**Что нужно сделать:**
[1] Какую должность впоследствии получил судья Разумов, согласно фрагменту о нем?
[2] Перепечатайте из фрагмента о судье Разумове все, начиная со слов «Еще один народный» и вплоть до слов «же, член партии.».
++++ Фрагмент ++++
Еще один народный судья, Разумов, в дальнейшем получивший повышение и должность члена краевого Краснодарского суда. Плюгавенький человечишко, где-то учившийся, облик мелкого мещанина, и, конечно же, член партии.
Я никогда не давал взяток ни судье, ни следователю, ни прокурору. Для меня было унизительным входить в какие-либо сделки с людьми, которых я презирал. Давая взятку, «лиходатель» должен и сам испытывать то моральное падение, до которого дошел «лихоимец». Я проигрывал большие дела, бледный и взволнованный приходил домой, мне стоило огромного труда проводить эти дела в дальнейших инстанциях. А вот судья Разумов был на откупу у одного из адвокатов. Как-то в беседе с этим коллегой у нас завязался о том разговор. Он мне сказал:
– Ты просто дурак. Ты доказываешь этим бандитам, что существуют какие-то моральные принципы, идеи справедливости, ссылаешься на законы, на решения Верховного суда, рассыпаешь бисер ораторского искусства перед этими свиньями (между прочим, он сам был интересным оратором с хорошим мужицким стилем). Значит, ты относишься с уважением к советскому судебному институту и к власти и взываешь к каким-то моральным убеждениям этих негодяев. А я делаю так, как поступает человек, которого разбойники поймали ночью на большой дороге, связанного приволокли в лес к костру атамана: «Кошелек или жизнь?». Я отдаю кошелек. Представь себе, сменится власть, кто может мне поставить в вину, что я откупался от бандитов, а на тебя, пожалуй, посмотрят косо. Ты подумай, сколько большевики выиграли на честности интеллигенции, которую они заставили на себя работать, а затем расстреляли. Все эти офицеры, инженеры, доктора, агрономы, бывшие судебные работники в силу своей духовной честности работали добросовестно и укрепляли этим советскую власть, а затем по миновании надобности их выводили время от времени в расход. Так стадо барашек стригут, доят, делают из молока брынзу, а затем под нож. Баранину все же едят, а эти пошли как объекты террора для устрашения «неустойчивого элемента», т. е. пошли в навоз для удобрения почвы советской власти. Они думали или, правильнее считать, обманывали себя и утешали тем, что служат народу, науке и прочей чепухе, какая бы при этом ни была власть. А вот я разлагаю советский аппарат.
Как-то мы сидели с ним в отдельном кабинете сельского духана. Откуда ни возьмись, явился судья Разумов. По окончании «трапезы» мой коллега приказал принести две бутылки водки навынос, т. е. нераскупоренные, и передал их судье: одну, видимо, от себя, другую – от меня. Тот каким-то быстрым, воровским приемом сунул их под рубашку, как мышь юркнул в дверь и скрылся. Ни за что он, конечно, не платил. Я много видел за свою судебную деятельность разных преступных типов. И мне показалось по тому, как Разумов быстро и незаметно спрятал водку, что в прошлом он был мелким воришкой и юридическое образование получил в тюрьме.
++++ Перечень данных ++++
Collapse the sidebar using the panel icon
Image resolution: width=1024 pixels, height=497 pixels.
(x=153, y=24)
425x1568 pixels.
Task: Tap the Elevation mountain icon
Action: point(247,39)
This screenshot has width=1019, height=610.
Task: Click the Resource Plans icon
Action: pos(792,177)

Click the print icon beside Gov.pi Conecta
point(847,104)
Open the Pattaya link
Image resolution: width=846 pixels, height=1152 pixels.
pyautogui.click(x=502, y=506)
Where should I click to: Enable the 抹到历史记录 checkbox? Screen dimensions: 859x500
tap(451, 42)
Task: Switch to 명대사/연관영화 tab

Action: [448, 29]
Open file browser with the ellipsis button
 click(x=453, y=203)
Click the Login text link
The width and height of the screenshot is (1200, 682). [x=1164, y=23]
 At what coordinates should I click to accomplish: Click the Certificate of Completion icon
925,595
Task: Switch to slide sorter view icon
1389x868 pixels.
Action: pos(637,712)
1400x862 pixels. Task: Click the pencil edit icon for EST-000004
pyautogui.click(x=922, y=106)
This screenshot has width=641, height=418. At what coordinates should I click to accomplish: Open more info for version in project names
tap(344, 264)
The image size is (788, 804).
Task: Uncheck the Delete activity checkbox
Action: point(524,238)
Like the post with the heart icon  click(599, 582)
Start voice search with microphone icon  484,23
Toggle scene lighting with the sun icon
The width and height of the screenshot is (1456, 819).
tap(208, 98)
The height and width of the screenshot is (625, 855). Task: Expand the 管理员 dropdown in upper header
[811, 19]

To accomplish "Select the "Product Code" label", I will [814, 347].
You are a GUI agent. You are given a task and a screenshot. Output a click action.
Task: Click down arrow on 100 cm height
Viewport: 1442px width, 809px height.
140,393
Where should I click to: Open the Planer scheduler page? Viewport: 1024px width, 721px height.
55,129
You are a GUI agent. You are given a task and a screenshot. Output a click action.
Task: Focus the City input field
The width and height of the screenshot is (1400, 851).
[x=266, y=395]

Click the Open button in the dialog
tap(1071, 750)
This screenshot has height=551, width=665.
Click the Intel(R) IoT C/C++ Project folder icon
++++
**Ответы по заданиям:**
[1] Должность члена краевого Краснодарского суда.

[2]
Еще один народный судья, Разумов, в дальнейшем получивший повышение и должность члена краевого Краснодарского суда. Плюгавенький человечишко, где-то учившийся, облик мелкого мещанина, и, конечно же, член партии.